» **The request**: Can you return every one of the following items word for word, with nothing changed?

####

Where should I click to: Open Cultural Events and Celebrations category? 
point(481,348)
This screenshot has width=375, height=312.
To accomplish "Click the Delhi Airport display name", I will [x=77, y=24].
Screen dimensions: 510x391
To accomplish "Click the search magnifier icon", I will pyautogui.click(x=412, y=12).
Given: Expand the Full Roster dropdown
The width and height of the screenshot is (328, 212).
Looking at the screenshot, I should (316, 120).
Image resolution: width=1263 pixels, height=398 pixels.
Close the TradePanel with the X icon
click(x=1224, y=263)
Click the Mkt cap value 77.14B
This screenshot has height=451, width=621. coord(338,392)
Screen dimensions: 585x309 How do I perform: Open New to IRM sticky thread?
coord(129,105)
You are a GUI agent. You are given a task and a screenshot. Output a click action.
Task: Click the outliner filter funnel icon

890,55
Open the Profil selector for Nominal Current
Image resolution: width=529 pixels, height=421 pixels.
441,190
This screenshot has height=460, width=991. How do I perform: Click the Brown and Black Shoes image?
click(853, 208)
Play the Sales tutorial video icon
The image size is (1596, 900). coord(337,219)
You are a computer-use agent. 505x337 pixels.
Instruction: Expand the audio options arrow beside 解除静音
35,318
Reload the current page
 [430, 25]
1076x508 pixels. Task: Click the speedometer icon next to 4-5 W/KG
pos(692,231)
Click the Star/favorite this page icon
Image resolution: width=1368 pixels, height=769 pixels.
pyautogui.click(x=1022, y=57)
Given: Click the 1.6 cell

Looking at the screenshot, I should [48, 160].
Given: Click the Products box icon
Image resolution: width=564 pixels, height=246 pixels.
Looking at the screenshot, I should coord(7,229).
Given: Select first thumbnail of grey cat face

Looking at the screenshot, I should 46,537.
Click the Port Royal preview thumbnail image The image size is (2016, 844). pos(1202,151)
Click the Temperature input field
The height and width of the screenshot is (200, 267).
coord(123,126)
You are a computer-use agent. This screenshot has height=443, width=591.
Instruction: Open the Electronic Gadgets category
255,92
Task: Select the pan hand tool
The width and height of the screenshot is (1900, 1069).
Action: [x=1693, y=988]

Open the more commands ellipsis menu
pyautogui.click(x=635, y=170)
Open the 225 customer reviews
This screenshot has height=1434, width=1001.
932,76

####

» **Reply**:
Where should I click to: Open Cultural Events and Celebrations category? 
point(481,348)
This screenshot has width=375, height=312.
To accomplish "Click the Delhi Airport display name", I will [x=77, y=24].
Screen dimensions: 510x391
To accomplish "Click the search magnifier icon", I will pyautogui.click(x=412, y=12).
Given: Expand the Full Roster dropdown
The width and height of the screenshot is (328, 212).
Looking at the screenshot, I should (316, 120).
Image resolution: width=1263 pixels, height=398 pixels.
Close the TradePanel with the X icon
click(x=1224, y=263)
Click the Mkt cap value 77.14B
This screenshot has height=451, width=621. coord(338,392)
Screen dimensions: 585x309 How do I perform: Open New to IRM sticky thread?
coord(129,105)
You are a GUI agent. You are given a task and a screenshot. Output a click action.
Task: Click the outliner filter funnel icon

890,55
Open the Profil selector for Nominal Current
Image resolution: width=529 pixels, height=421 pixels.
441,190
This screenshot has height=460, width=991. How do I perform: Click the Brown and Black Shoes image?
click(853, 208)
Play the Sales tutorial video icon
The image size is (1596, 900). coord(337,219)
You are a computer-use agent. 505x337 pixels.
Instruction: Expand the audio options arrow beside 解除静音
35,318
Reload the current page
 [430, 25]
1076x508 pixels. Task: Click the speedometer icon next to 4-5 W/KG
pos(692,231)
Click the Star/favorite this page icon
Image resolution: width=1368 pixels, height=769 pixels.
pyautogui.click(x=1022, y=57)
Given: Click the 1.6 cell

Looking at the screenshot, I should [48, 160].
Given: Click the Products box icon
Image resolution: width=564 pixels, height=246 pixels.
Looking at the screenshot, I should coord(7,229).
Given: Select first thumbnail of grey cat face

Looking at the screenshot, I should 46,537.
Click the Port Royal preview thumbnail image The image size is (2016, 844). pos(1202,151)
Click the Temperature input field
The height and width of the screenshot is (200, 267).
coord(123,126)
You are a computer-use agent. This screenshot has height=443, width=591.
Instruction: Open the Electronic Gadgets category
255,92
Task: Select the pan hand tool
The width and height of the screenshot is (1900, 1069).
Action: [x=1693, y=988]

Open the more commands ellipsis menu
pyautogui.click(x=635, y=170)
Open the 225 customer reviews
This screenshot has height=1434, width=1001.
932,76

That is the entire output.